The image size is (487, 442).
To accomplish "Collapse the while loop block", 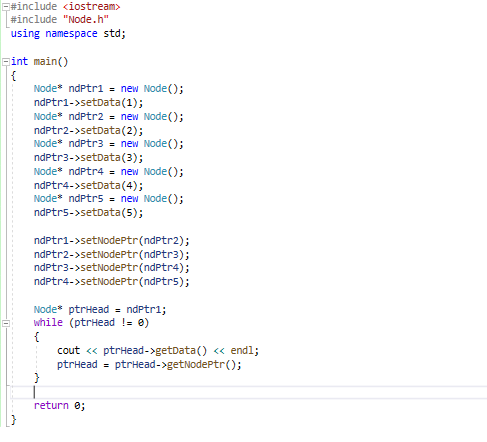I will point(6,323).
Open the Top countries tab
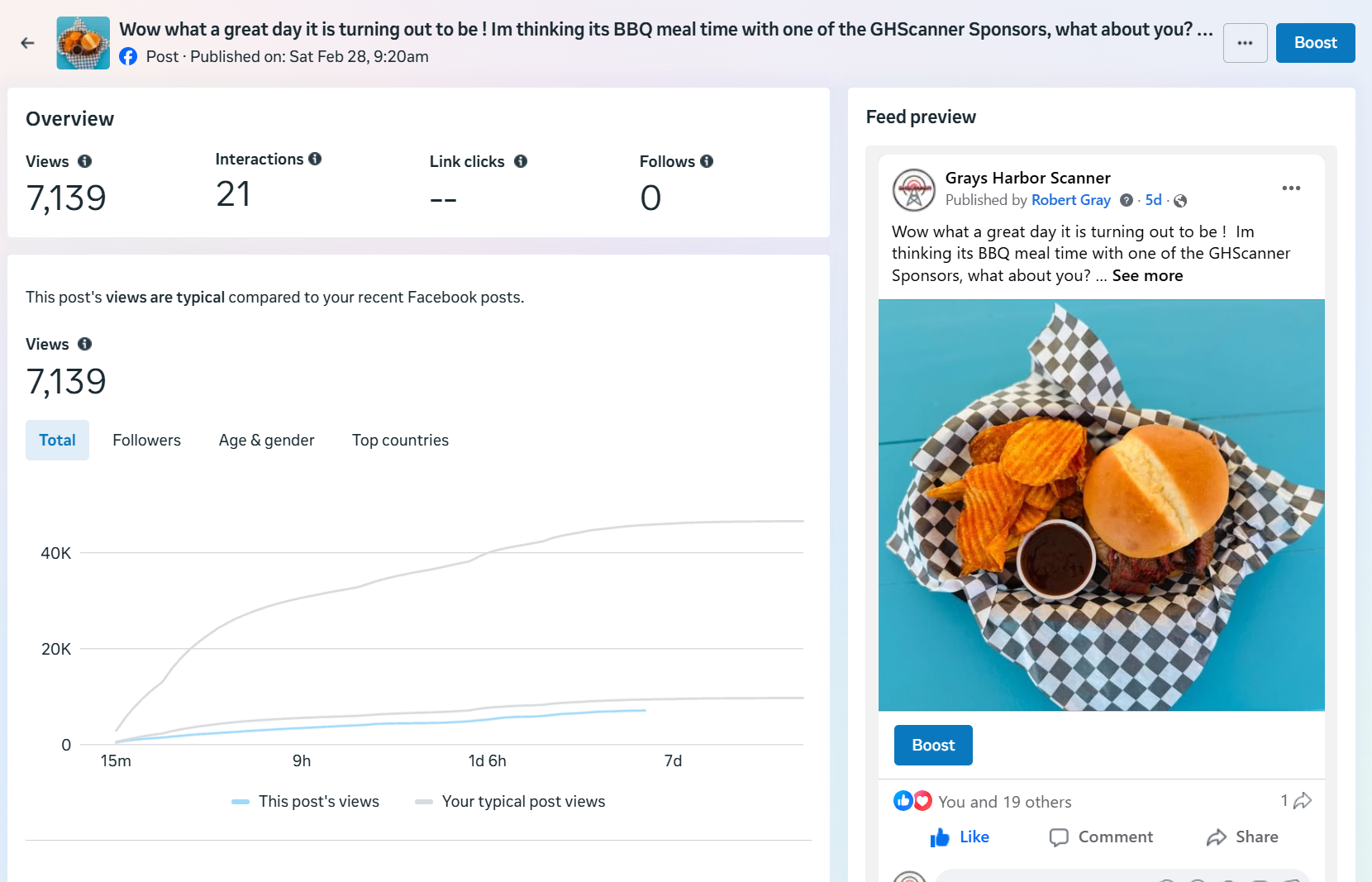The width and height of the screenshot is (1372, 882). (400, 441)
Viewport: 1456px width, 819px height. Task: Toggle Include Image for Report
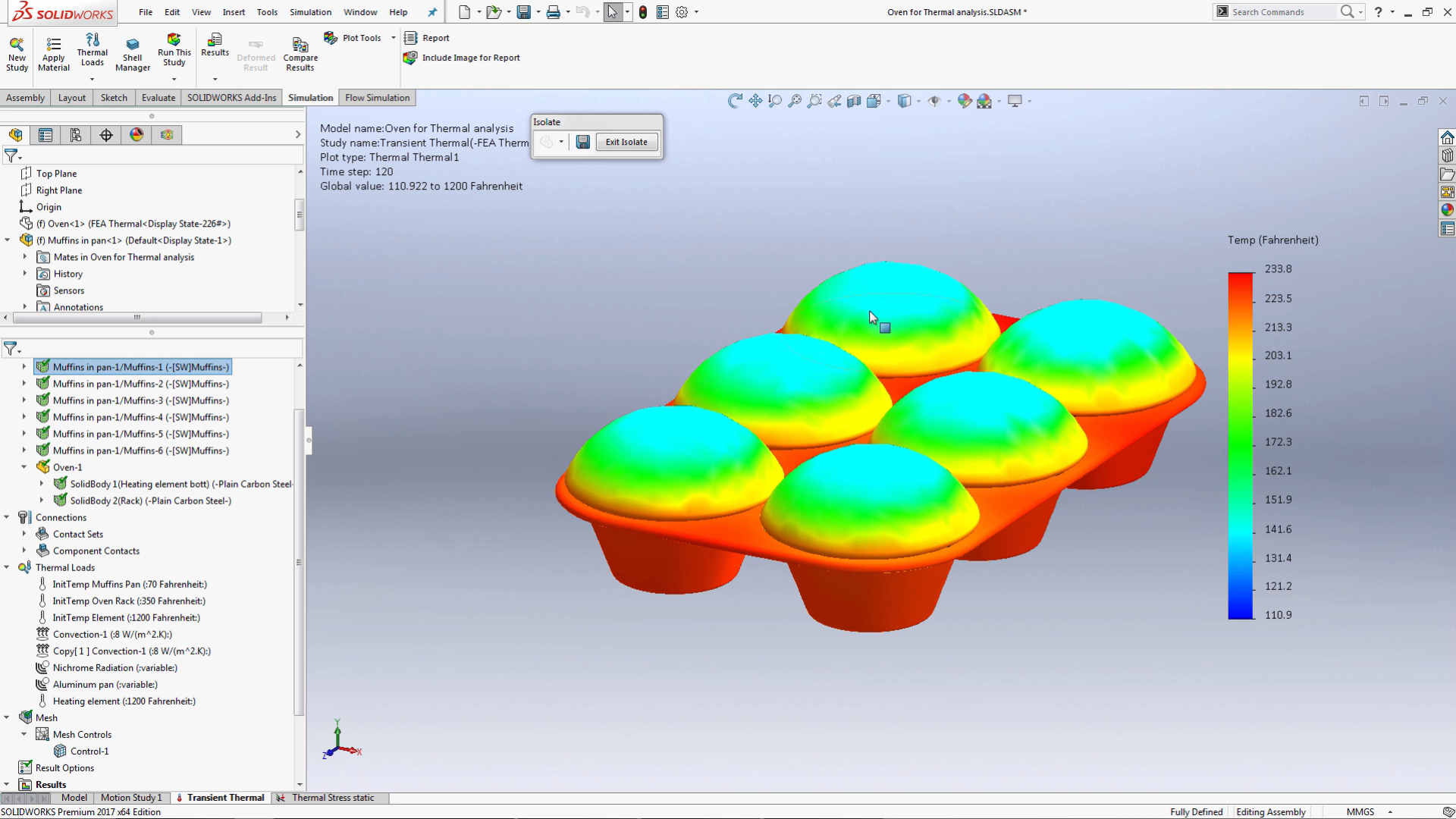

+ + + + + + +

PROBLEM STATEMENT =>
In the records above, find the line that contains "Open the Top countries tab" and retype it and all lines after it exactly, leaving out any pictures.

WRITTEN REPLY =>
Open the Top countries tab
The width and height of the screenshot is (1372, 882). (400, 441)
Viewport: 1456px width, 819px height. Task: Toggle Include Image for Report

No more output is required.